The woman is in hospital in critical condition after testing positive for Covid-19 |
A 34-year-old woman with no recent travel history is reported to be in intensive care in Prince of Wales Hospital in Shatin tonight, after initially testing positive for the coronavirus disease.
The woman, said to be on a ventilator, needs
to test positive twice before being confirmed as having Covid-19.
If she is found infected, she would bring Hong
Kong’s total tally to 1,083 after three new imported cases were reported
earlier Saturday. It would also end the city’s 16-day run of no local
transmission.
The three confirmed cases, including a
one-year-old boy, all traveled aboard a Qatar Airways flight QR 818 on Thursday
from Pakistan, with a stopover in Doha.
A fifth, or 16, of the 83 passengers on the
flight have already been infected. But local health officials say they don’t
believe the infected people caught the virus on the plane, but in Pakistan.
Dr Chuang Shuk-kwan of the Centre for Health
Protection’s communicable disease branch, said: “We believe they were infected
in [Pakistan], because they had been tested immediately upon arrival. Normally,
if they were infected on the flight, that incubation period [for a positive
result] would be way too short,” she said.
But she added, “It is by far the only flight
with so many infected cases to my knowledge.”
Four flight attendants have been sent to a
quarantine centre after they were identified as close contacts of the infected
passengers, while eight others tested negative.
A total of 1,100 residents have recently
returned from the South Asian country, and 36 have tested positive. Pakistan
has a high infection rate per capita, but has yet to conduct a mass testing
among its population.
Chuang says the 16 infected passengers were already sick when they boarded the QR flight |
Chuang said the new patients included a 38-year-old man and his
eight-year-old son whose initial test results were uncertain, but were subsequently
found to be infected.
Health officials took some time getting a saliva sample from the
one-year-old baby, but tests from his throat swab later showed he also had the
disease. His 24-year-old mother tested positive on Friday.

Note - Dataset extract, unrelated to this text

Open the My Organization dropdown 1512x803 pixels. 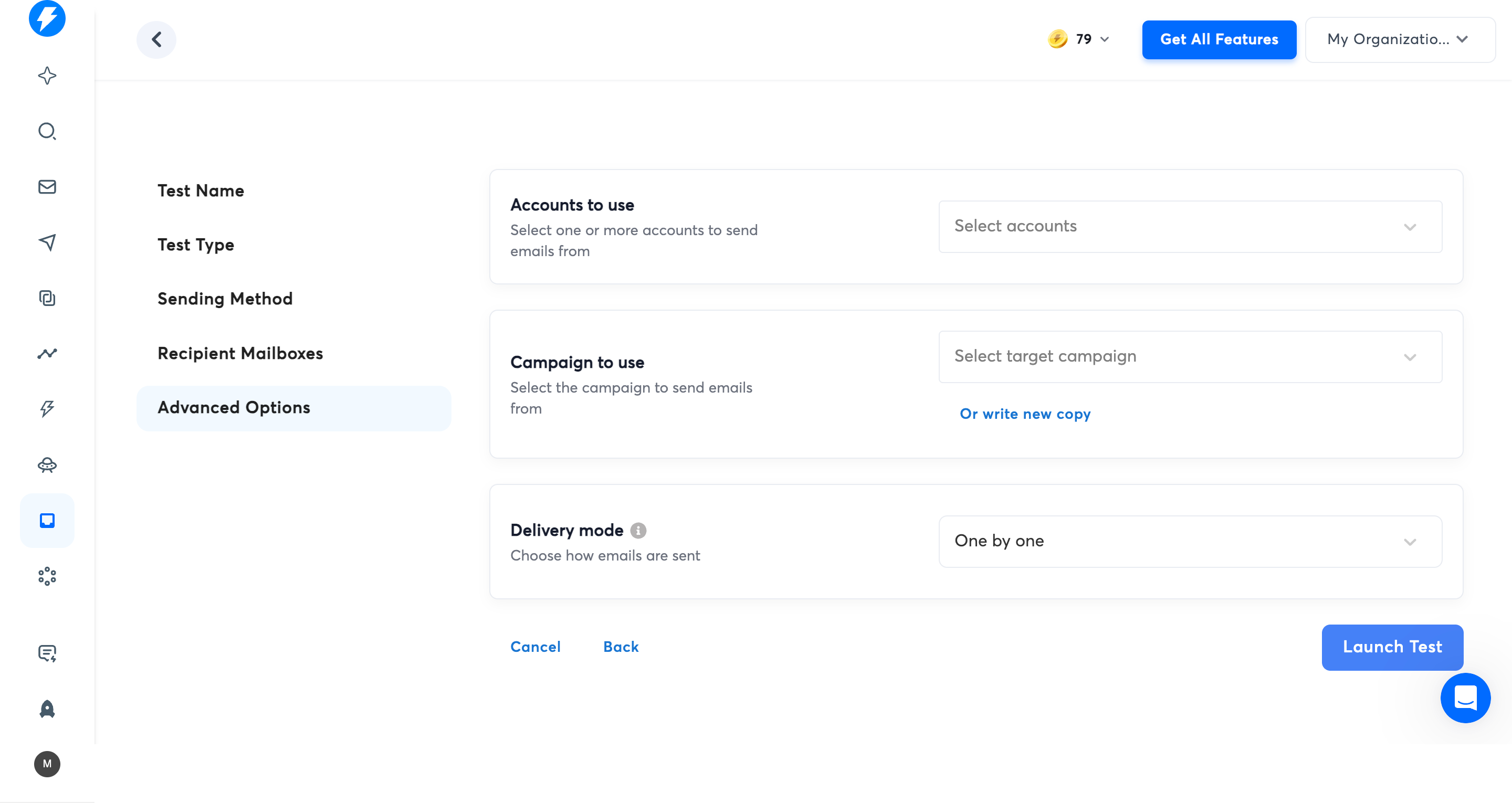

The last local infection in the city was
recorded on May 14, when a 62-year-old man who lives in Tsuen Wan tested
positive for the virus. A day earlier, his 66-year-old wife and five-year-old
granddaughter were also found infected.
After testing more than 1,000 people living in
their housing blocks, no more positive results were recorded. The source of
their infection remains unknown.
Meanwhile, transit passengers would be allowed
into Hong Kong International Airport from Monday, after a ban of more than two
months.
Chuang urged all passengers to maintain
personal hygiene and wear masks to prevent the spread of the virus.